I guess that shows how naive I can be. I knew the aquarium coral skeletons I had from the 70's were likely harvested live or from cuttings of live corals but did not know the speed that corals become "rock" if left in place since the bleached skeletons will last for years in or out of a saltwater aquarium. I was really envisioning individual divers collecting broken corals after a storm for Mom and Pop type stores and not thinking about the coral foundations that are still common along the US East Coast.
 
it's sad what happens but what can you do law enforcement is not concerned with it so I guess we just have to cry inside and walk away ( LOL )

lance
 
lance;142534 said:
it's sad what happens but what can you do law enforcement is not concerned with it so I guess we just have to cry inside and walk away ( LOL )

lance

Or you can spread the word by posting this on your facebook status update:

".... calculates that another 10000 pieces of coral were collected yesterday to fuel American home aquarium purchases for today alone (1000 pieces bought per day, 90% of those collected die before reaching customer). Friends don't let friends buy wild-collected coral or live rock."
 
hmmm... interesting. I listened to a speach that Anthony Calfo made to our club about 6 months ago and he was very reasuring in the fact that the LR collected for the aquarium trade is a very little percentage of the total rock collected out of the ocean for other things (concrete). One example he used, I believe, was that a smallish family run cement factory in indonesia, etc. would use more rock than the aquarium trade did in a year. He went so far as basically begging us not to use concrete frag plugs, etc. because chances are that concrete came from dead (or live for that matter) rock/coral that cement factories took from the ocean and that it was better to use small pieces of LR.
 
L8 - do you mean he cautioned against buying corals grown on the islands with concrete frag plugs? If so, I understand - the concrete local to the South Pacific come from coral. If not, if he was talking about state side concrete frag plugs, I don't understand. Concrete is manufactured stateside, while live rock rubble has to be flown in from halfway around the world.

An important thing to remember about anything collected for the MO hobby is that it is very visible. Locals using coral rock/rubble to build homes and roads and such is something easily understandable and excused as necessary - which it is. People living thousands of miles away using coral rock/rubble for a hobby is 100% a luxury and is quickly pointed to as impacting the reefs - which it does (though it may not be as much as local use). I think a mistake people make (not necessarily here in this thread) is to think that because the MO use is so small in comparison that what locals do use is just a drop in the bucket and doesn't make much difference, when it has the impact it has, and to ignore that idea makes it easy for people to legislate against the importation of coral rock/rubble.

I think the best thing you can do is not buy fresh live rock at all. Not only is home made rock cheap, easy and has way less of an impact in many ways that stuff from the ocean, but there are always people getting out of the hobby and getting rid of live rock.

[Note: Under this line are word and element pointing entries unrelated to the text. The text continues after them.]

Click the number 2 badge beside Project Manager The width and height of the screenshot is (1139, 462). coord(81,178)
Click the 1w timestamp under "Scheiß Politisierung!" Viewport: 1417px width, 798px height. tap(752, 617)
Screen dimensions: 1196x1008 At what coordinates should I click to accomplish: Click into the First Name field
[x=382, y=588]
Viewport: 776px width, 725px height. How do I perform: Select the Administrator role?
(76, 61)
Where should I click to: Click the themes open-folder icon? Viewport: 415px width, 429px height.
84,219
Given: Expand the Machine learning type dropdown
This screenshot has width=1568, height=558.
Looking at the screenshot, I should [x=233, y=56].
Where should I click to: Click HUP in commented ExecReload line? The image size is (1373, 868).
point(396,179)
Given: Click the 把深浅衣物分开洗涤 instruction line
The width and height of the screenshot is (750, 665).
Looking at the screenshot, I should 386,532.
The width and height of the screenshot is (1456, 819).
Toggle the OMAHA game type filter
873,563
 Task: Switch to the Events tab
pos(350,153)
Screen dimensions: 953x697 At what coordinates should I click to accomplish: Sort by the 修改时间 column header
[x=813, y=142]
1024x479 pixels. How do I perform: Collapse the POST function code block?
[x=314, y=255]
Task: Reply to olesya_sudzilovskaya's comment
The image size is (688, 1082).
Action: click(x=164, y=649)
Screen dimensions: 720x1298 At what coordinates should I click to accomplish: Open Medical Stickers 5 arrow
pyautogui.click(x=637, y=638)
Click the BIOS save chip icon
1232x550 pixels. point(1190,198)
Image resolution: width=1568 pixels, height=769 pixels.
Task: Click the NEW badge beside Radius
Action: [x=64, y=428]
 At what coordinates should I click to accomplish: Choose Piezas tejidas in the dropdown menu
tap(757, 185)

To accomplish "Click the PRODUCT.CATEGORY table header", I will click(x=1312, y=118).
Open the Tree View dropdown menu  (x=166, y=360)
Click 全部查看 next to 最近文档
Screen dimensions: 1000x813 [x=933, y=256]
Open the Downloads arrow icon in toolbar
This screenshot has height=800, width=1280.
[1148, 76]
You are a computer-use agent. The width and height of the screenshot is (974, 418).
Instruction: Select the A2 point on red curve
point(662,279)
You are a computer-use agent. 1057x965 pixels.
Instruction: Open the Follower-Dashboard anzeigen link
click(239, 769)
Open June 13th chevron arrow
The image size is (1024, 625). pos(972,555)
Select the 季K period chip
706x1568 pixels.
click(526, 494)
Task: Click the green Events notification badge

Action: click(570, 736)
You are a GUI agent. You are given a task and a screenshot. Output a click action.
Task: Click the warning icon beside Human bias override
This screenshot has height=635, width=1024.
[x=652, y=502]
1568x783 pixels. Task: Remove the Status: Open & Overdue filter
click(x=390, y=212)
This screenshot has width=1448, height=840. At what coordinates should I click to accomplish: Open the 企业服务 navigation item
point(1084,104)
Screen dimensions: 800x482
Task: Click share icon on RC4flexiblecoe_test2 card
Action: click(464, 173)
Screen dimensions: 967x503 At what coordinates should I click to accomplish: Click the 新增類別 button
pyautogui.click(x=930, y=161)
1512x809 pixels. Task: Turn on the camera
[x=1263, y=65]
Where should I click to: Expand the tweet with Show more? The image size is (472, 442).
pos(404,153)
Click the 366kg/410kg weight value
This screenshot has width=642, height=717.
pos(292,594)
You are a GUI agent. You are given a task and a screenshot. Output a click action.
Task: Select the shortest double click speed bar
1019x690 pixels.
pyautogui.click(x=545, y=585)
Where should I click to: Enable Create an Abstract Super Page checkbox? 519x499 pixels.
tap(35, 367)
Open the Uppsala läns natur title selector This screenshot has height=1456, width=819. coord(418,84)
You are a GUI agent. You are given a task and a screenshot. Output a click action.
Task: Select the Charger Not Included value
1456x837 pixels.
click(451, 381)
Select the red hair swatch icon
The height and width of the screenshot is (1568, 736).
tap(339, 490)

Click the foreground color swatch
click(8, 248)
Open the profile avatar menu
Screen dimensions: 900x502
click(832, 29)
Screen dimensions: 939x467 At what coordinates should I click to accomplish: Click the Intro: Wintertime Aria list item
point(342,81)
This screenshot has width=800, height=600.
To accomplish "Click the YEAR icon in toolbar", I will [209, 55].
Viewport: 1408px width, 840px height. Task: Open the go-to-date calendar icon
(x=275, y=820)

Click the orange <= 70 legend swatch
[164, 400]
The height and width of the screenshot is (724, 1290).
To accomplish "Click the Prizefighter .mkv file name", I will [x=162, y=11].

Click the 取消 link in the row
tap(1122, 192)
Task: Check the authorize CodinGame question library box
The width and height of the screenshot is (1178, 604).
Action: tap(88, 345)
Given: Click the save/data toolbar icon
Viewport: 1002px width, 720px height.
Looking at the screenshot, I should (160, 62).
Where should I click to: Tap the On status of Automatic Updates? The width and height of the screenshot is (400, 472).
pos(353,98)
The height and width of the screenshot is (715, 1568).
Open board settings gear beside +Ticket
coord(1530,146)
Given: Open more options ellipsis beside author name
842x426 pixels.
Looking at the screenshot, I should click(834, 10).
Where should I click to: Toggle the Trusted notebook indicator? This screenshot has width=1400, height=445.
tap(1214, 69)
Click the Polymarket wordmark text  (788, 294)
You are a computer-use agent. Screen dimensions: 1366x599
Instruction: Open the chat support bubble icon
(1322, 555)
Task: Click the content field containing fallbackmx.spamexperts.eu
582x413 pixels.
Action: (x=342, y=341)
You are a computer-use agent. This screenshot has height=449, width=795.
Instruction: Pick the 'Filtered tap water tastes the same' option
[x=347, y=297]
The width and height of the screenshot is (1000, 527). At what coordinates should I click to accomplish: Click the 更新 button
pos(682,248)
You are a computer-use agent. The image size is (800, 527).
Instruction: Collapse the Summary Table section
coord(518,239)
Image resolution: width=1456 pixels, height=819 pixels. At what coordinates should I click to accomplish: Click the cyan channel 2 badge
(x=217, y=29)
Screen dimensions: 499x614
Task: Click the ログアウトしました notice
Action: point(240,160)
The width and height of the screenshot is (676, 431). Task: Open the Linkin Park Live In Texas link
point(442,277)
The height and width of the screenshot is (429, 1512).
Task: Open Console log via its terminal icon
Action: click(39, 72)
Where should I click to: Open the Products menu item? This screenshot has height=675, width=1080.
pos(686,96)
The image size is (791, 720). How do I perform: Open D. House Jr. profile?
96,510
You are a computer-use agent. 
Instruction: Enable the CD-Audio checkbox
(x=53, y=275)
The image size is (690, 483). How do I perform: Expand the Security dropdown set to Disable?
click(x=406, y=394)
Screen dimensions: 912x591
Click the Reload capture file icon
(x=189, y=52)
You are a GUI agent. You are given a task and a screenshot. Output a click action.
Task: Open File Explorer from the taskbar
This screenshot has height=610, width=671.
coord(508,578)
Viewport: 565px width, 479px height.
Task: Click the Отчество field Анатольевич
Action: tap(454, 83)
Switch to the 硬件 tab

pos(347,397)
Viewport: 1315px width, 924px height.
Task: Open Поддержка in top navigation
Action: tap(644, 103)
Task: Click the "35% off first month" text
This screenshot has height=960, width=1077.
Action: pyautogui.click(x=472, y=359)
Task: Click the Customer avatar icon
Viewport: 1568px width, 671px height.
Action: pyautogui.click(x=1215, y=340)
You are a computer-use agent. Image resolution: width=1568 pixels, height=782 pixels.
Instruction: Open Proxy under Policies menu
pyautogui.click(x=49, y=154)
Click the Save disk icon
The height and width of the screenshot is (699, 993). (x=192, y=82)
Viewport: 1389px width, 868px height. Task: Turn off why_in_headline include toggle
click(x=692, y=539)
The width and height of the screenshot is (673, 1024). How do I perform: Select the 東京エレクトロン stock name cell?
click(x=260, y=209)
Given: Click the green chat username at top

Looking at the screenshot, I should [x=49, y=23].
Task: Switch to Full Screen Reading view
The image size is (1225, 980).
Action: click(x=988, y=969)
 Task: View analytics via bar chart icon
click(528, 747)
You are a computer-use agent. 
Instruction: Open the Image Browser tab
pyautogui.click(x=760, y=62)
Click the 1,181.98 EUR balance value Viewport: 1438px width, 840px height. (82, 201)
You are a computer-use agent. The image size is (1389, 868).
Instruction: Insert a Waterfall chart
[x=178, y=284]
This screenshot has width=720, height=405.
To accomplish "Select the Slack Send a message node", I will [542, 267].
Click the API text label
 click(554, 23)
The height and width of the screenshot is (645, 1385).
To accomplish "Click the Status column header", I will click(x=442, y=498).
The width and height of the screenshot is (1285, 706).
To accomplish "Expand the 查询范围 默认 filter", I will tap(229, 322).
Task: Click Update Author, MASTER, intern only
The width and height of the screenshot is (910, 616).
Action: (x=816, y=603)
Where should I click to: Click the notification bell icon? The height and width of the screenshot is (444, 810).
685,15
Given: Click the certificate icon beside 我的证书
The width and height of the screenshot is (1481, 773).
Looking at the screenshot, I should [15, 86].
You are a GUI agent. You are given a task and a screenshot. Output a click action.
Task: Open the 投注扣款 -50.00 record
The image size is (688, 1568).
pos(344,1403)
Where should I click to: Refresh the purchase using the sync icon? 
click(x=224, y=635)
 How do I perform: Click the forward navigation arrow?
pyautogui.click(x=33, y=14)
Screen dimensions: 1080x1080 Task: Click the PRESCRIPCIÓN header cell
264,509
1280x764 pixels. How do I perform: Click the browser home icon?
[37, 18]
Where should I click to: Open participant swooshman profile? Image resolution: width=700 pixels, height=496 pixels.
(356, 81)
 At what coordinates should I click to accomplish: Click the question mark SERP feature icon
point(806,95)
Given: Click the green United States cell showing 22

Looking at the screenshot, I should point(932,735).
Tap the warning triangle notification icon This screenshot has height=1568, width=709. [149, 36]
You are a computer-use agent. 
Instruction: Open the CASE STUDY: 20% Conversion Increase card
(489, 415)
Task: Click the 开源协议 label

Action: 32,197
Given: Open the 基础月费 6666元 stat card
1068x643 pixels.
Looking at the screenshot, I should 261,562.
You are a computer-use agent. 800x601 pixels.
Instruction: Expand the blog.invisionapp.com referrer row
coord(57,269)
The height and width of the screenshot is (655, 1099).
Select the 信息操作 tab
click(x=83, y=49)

If you need live rock, find people in your area that are getting rid of it - one of the saddest things I can think of is coral rock/rubble being tossed to fill stateside land fills.
 
Thales;142619 said:
I think the best thing you can do is not buy fresh live rock at all. Not only is home made rock cheap, easy and has way less of an impact in many ways that stuff from the ocean, but there are always people getting out of the hobby and getting rid of live rock. If you need live rock, find people in your area that are getting rid of it - one of the saddest things I can think of is coral rock/rubble being tossed to fill stateside land fills.

So true!
 
There is an alternate, farmed LR. It has the properties of wild but started as dead rock place in an open water area (LR farms may not be started near existing coral and must be 3 miles out).